What is legalism? Legalism happens when we substitute our rules and rituals for our relationship with Christ. It’s a subtle trap that takes the focus off of what God has done for you and slowly turns it to what you have done for God.
In Philippians 3, Paul tells us flat out that he’s tried legalism. In the process, he points out five different ways he had been a legalist—ways that still haunt many of us today.
Legalism is putting your trust in rituals. Paul says, “I was circumcised eight days after I was born according to the Jewish law” (Phil. 3:5a). Today, a Christian might say, “I was baptized,” or “I joined the church,” or “I took communion.” All of those are good, but they don’t earn God’s approval.
Legalism is putting your trust in a race. Paul says, “Of the people of Israel, I was of the tribe of Benjamin” (Phil. 3:5b). I’ve got the royal pedigree here. It’s like people today who say they have a relationship with God because their uncle was a missionary or their mom was a believer. It doesn’t work that way. Everyone has to make his or her own decision to follow Jesus.
Legalism is putting your trust in a religion. Paul says, “I’m a Hebrew of Hebrews” (Phil. 3:5c). Some Christians today say the same thing. They point to their denomination when asked about their relationship with God. When we get to heaven, God won’t ask us what denomination we are—he’ll ask us how we responded to his Son, Jesus.
Legalism is putting your trust in rules. Paul also says, “In regard to the law, I was a Pharisee” (Phil. 3:6a). The Pharisees were the spiritually elite. They turned the 10 Commandments into 613! Ten just wasn’t enough for them.

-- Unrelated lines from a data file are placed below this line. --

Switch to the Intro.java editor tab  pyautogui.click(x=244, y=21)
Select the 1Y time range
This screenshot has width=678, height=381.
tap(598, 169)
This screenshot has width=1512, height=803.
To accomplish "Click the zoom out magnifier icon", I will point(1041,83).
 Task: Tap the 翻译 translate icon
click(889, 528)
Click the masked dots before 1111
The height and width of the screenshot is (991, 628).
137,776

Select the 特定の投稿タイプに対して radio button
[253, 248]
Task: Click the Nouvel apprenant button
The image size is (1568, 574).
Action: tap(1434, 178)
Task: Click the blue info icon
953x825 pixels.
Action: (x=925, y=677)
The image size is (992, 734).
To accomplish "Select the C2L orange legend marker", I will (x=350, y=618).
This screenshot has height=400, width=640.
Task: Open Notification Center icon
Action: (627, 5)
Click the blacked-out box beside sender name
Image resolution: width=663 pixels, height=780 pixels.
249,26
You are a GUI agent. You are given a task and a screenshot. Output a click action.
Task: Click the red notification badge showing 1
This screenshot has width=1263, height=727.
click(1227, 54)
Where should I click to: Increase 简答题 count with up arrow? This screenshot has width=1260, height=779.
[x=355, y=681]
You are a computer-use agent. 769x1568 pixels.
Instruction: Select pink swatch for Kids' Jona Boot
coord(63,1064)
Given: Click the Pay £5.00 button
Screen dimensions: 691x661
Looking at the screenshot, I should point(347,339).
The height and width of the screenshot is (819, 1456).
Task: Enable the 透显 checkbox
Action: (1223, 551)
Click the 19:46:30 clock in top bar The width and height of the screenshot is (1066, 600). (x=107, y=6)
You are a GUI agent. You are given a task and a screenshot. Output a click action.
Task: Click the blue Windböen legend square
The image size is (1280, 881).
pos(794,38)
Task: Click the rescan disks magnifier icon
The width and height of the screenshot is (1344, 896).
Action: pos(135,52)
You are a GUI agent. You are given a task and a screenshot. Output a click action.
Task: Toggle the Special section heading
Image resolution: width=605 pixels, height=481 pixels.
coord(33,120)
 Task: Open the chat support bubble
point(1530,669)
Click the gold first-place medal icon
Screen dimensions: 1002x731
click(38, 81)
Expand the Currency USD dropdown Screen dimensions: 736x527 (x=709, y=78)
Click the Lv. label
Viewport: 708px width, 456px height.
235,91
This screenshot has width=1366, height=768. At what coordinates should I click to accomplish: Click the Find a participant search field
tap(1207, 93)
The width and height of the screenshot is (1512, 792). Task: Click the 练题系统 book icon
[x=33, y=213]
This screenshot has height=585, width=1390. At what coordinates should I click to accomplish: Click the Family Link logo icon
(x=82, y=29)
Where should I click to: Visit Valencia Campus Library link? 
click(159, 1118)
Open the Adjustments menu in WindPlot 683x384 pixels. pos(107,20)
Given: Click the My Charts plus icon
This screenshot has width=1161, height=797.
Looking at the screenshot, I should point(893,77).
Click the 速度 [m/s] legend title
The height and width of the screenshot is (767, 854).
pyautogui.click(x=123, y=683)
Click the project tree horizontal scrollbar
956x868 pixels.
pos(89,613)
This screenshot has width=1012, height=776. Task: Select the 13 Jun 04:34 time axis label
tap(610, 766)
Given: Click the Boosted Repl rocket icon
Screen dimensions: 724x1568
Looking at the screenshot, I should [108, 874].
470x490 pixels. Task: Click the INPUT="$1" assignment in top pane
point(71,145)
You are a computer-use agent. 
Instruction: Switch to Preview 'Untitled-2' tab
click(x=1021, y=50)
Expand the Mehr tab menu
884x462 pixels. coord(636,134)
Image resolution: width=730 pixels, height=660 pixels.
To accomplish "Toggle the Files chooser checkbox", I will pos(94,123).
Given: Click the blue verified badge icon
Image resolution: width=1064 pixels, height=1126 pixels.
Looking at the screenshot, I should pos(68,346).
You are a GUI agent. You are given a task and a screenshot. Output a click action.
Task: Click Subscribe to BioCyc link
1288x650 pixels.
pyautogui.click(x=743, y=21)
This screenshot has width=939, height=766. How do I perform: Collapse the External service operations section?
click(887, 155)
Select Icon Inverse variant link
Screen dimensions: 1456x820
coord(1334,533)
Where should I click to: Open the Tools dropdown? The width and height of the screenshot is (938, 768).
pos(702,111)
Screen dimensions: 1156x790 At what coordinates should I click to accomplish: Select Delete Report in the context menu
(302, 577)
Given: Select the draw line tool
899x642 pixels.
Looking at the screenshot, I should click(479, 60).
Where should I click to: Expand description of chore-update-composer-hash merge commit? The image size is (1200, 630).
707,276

They would not eat an egg that had been laid on the Sabbath because the hen had to “work” by laying it. They would not scratch a mosquito bite on the Sabbath because that was considered work. By bringing attention to his background as a Pharisee, Paul is saying, “You want to talk about rules? I kept the rules!”
Legalism is putting your trust in reputation. Finally, Paul adds, “As for zeal, and as for legalistic righteousness, I was faultless” (Phil. 3:6b). In other words, Paul was saying he was a superstar legalist! Today we might brag on how many people attend our church, how long we pray or how many people we led to Christ last week. The end result is the same—they won’t make God any happier with us.